IMS Question and Test Interoperability gets major make-over
Wilbert Kraan, CETIS staff
July 12, 2004

The public beta of the venerable, comprehensive and increasingly popular IMS Question and Test Interoperability (QTI) specification has been released. Age, popularity and size played a major part in the decision to give it a thorough overhaul: the world has moved on quite a bit from its first appearance in 2000, and the many implementors found some aspects that can be done better.

The spec itself concerns itself with three distinct functions: the actual format of a question, the format of a bunch of questions in a test, and the format and processing of the answers that come back. In terms of substantial change, the new version only really concerns itself with the form of question items.

For those items, the major change is basically a harmonisation with XHTML. The basic webpage format already has plenty of support for declaring things like images, so there's not much gained by duplicating such tags in QTI. The result is a profile of XHTML to support the rendering of static information in questions.

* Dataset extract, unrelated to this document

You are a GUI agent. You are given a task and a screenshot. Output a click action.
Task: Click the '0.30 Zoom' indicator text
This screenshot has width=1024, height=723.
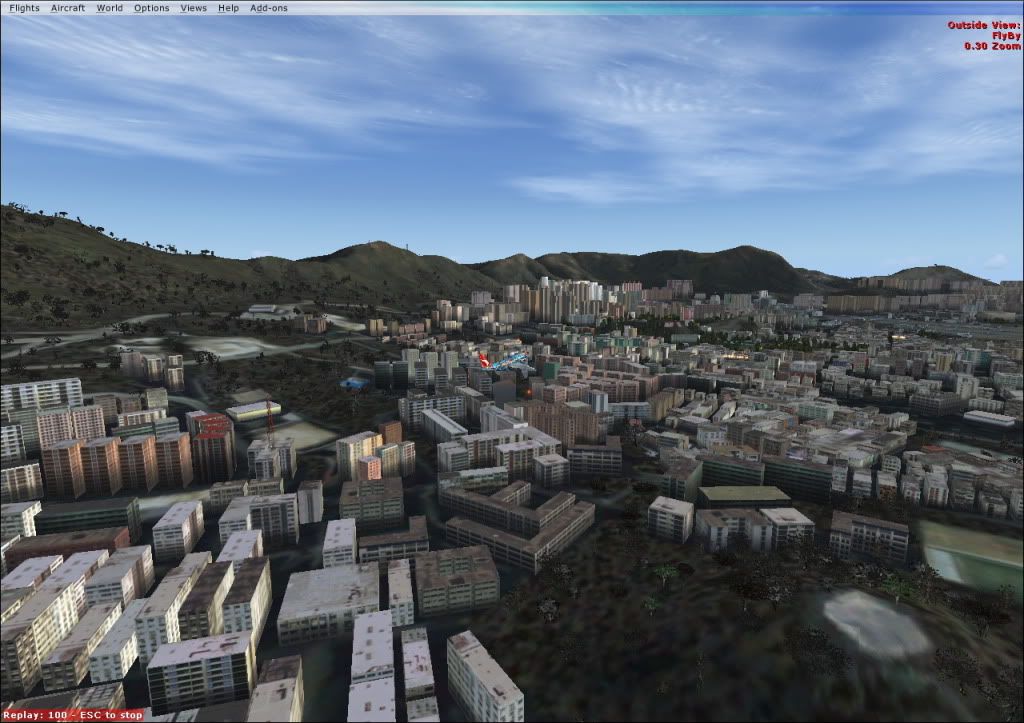991,46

More substantial is a new interaction model for the question items themselves. These concern things like how to declare and handle response conditions: bits of information that tell the assessment tool what to do next. Other changes include such things like dropping the ability to specify the time taken on a particular interaction within a question in favour of decelaring the time for the whole item.

The datamodel is also changed to harmonise the spec better with XML Schema- the earlier version was designed with the older DTD technology in mind.

Apart from such spring-cleaning of the datamodel, the major new additions are the definition of a method of integrating QTI in standard IMS Content Packages. This spec is the standard method of shuttling pretty diverse kinds of learning resources between systems such as Virtual Learning Environments (VLEs) and repositories. With the new method, there's a standard way of moving lists of question items as well.

Once such a content package has arrived in a repository or question bank, use can be made of a set of elements from the equally widely used IEEE Learning Object Metadata standard. These are a handpicked set of those bits most suitable for describing question items. There is another set of metadata elements whose sole purpose is to capture usage data such as item statistics.

Though questions on their own are pretty useful bits of learning material in their own right, many people wanted to be able to use them in conjunction with other e-learning formats such as IMS Simple Sequencing, SCORM and IMS Learning Design. To that end, guidance is also provide how to integrate QTI question items in those specs.

Beware that, though the oily bits are done, the eight (!) documents that make up the formal spec are not quite done yet.


Documentation about version 2 of QTI can be downloaded from the IMS Question & Test Interoperability Specification page.

The CETIS assessment Special Interest Group will be dedicating a meeting to the changes in the new version, where a good few of the spec's authors and many more experts are bound to (be) present.